Rather than the route above where bond yields fall and have an impact via lower fixed rate mortgage and company borrowing costs he seems to prefer the expectations fairy. Here individuals and companies are supposed to respond positively to something the vast majority do not understand and more than a few either have not heard of or do not care. This sort of thinking has been notable in the rise of Forward Guidance where central bankers seem to believe or at least be willing to claim and imply that the population hangs on their every word.

The view on liquidity is interesting as it is another clear area where there is an impact as money is indeed created in electronic form and the money supply raised. This particularly affects narrow measures of the money supply as for example in Japan an initial target was to double the amount of base money.  The problem comes when we try to follow the trail of where the liquidity created went? In the early days of Bank of England QE much of it seemed to get deposited straight back to the Bank itself. But over time we can spot clear signs of its impact on the financial system in two ways. The first is the impact on asset prices and especially house prices with London in the van.
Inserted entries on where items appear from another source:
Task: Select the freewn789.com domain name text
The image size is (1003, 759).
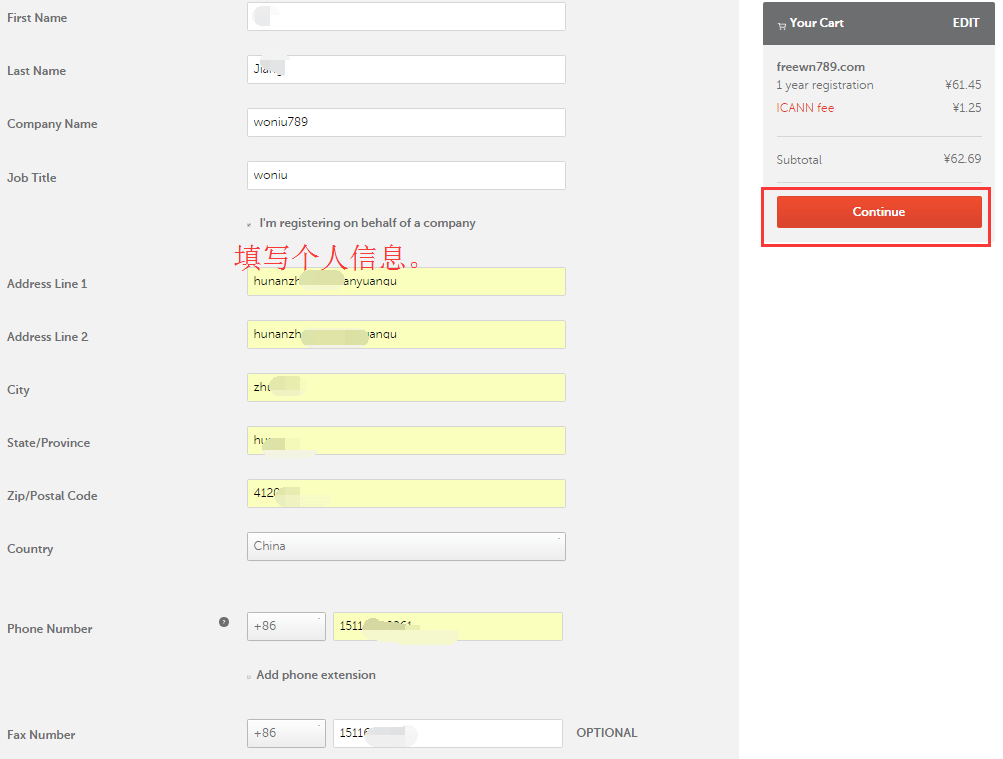Action: coord(819,66)
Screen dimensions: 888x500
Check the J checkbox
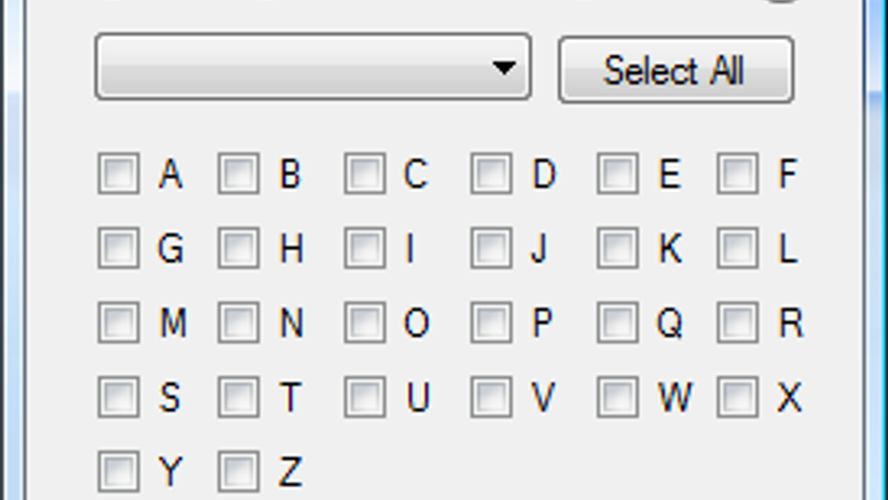(491, 248)
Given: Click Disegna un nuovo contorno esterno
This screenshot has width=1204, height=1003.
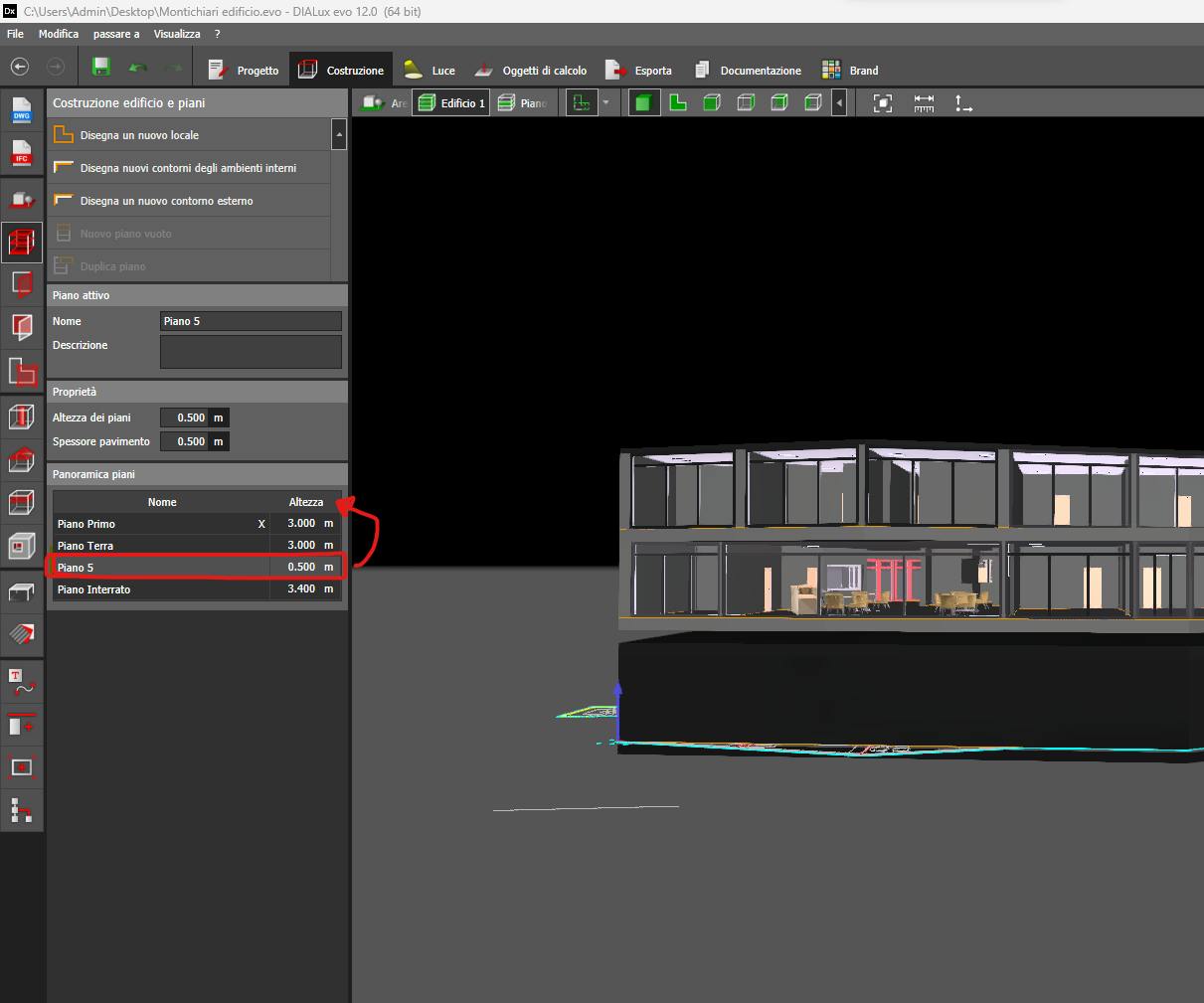Looking at the screenshot, I should pos(166,201).
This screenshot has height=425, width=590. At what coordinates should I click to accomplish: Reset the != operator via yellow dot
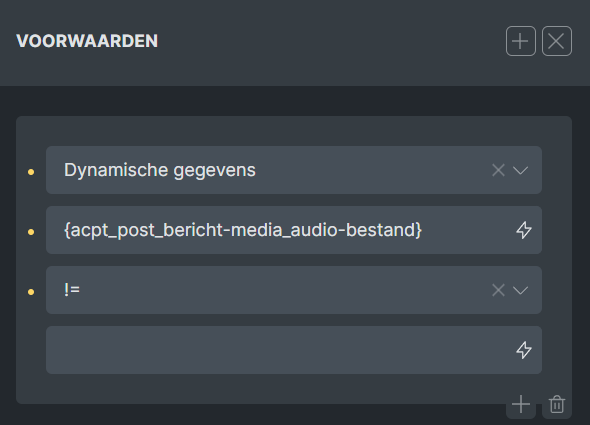pos(31,292)
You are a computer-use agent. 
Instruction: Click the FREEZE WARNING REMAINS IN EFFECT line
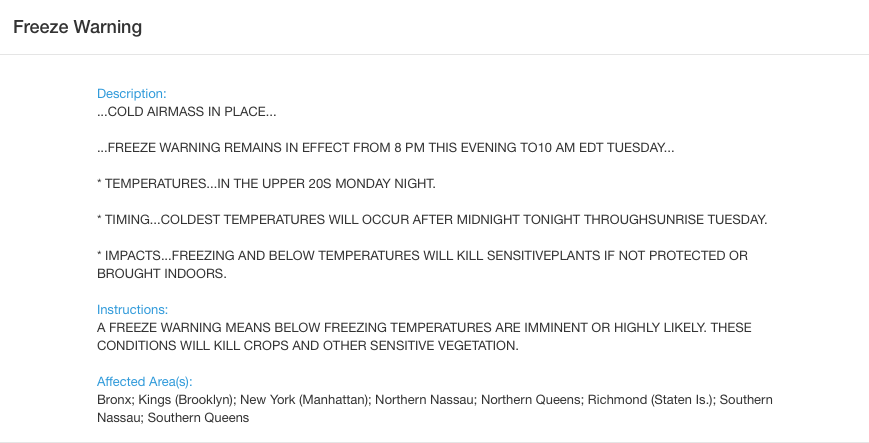(386, 148)
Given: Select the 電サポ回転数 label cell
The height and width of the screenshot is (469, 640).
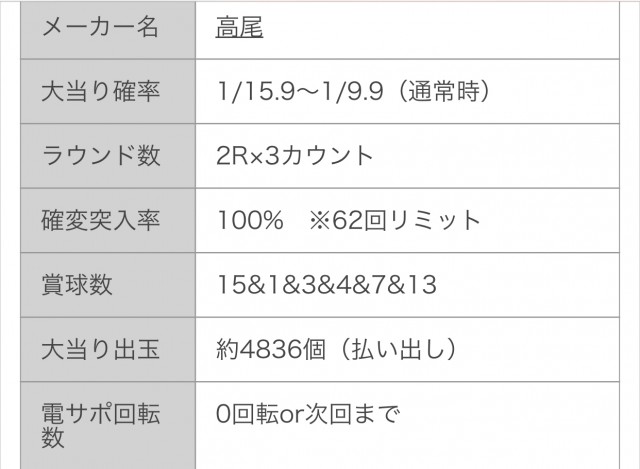Looking at the screenshot, I should (x=99, y=423).
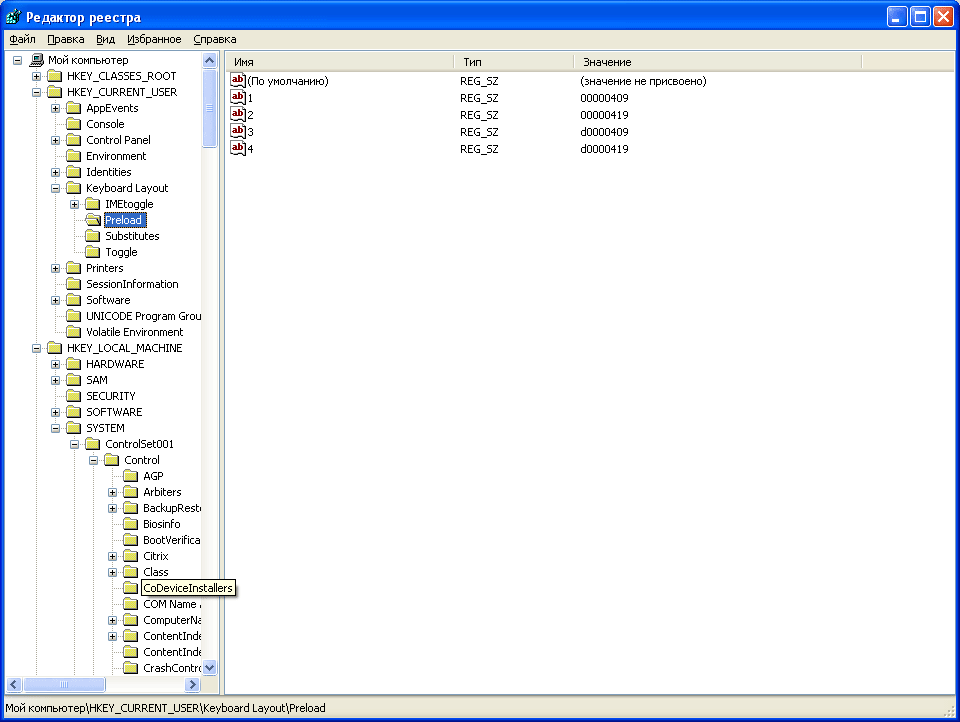Viewport: 960px width, 722px height.
Task: Click the string value icon for entry 1
Action: coord(238,98)
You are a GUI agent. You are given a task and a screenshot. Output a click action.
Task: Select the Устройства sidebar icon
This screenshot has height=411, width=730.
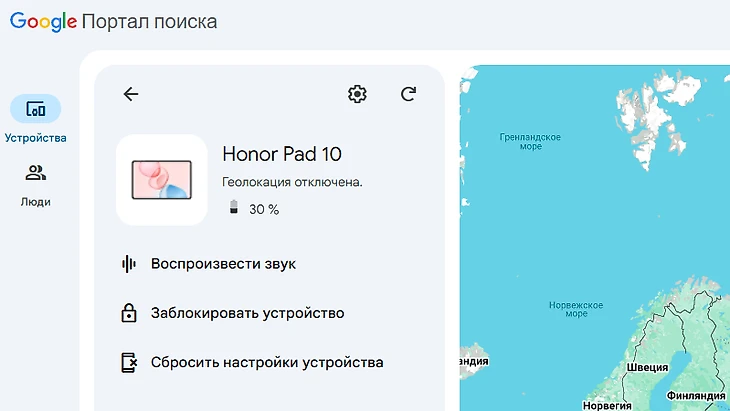[x=35, y=110]
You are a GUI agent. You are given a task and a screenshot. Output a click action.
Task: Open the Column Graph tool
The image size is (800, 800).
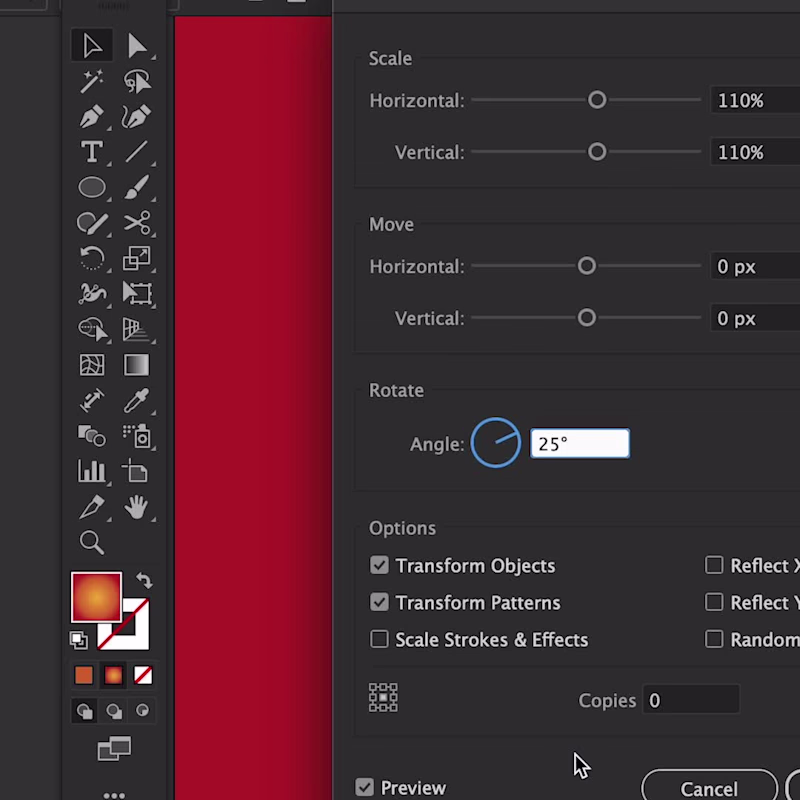click(91, 470)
But even that is complicated as credit easing most recently in the form of the £126 billion or so of the Term Funding Scheme was also required. Next is the way that the Bank of England so often denies any such impact these days which relies on us forgetting the research produced by it around 2012.

Also you note that Gertjan seems to have forgotten the meaning of the word temporary as in “liquidity effects” as not one penny of the £435 billion of Bank of England QE has ever been withdrawn. So on the state of play so far it has been permanent and furthermore there is no apparent plan to change that.

Comment

As we note yet more attempts from the Bank of England to tell us that up is the new down another issue has popped up this morning that they will have hoped we have forgotten. Here is Ben Broadbent on the first quarter of 2018 from the May Inflation Report press conference.

they’re nonetheless consistent with growth much stronger than 0.1%………do not point to anything like as weak as 0.1%

Next here is the announcement this morning from the Office for National Statistics.

This follows a soft patch earlier in the year, where the UK economy grew by a revised 0.1% in Quarter 1 (Jan to Mar) 2018.

So we have seen a downwards revision to 0.1% meaning that the antennae of Ben Broadbent now have a 100% failure rate. So it is way past time for him to stop relying on surveys which keep misleading him. Actually if we look at the source of the change we see that the ONS is also finding itself in quicksand.

Construction output fell by a revised 1.6% in Quarter 1 2018, marking its weakest quarterly growth since mid- 2012. It was previously highlighted that the adverse weather conditions earlier in the year had some impact on the construction industry.

I guess they are hoping we have forgotten that they told us the weather was not much of a factor! More serious is the fact that for the past 4/5 years their measurement of construction output has been a complete mess. The have told us it was in recession ( now revised) and then that it was doing much better ( which also seems to have now been revised). Along the way we have had a large company switched from services to construction and modifications to the deflation measure of inflation. I can tell you that my Nine Elms crane index is still at its peak of 40.

So there have been much better days for both the ONS and the Bank of England. Returning to the issue of QE I would like to remind you of Wednesday’s article on the drawbacks from it which look rather more concrete than the claimed gains. As for Governor Carney he has been too busy this week flying to North America and back so he can lecture people on the dangers of climate change.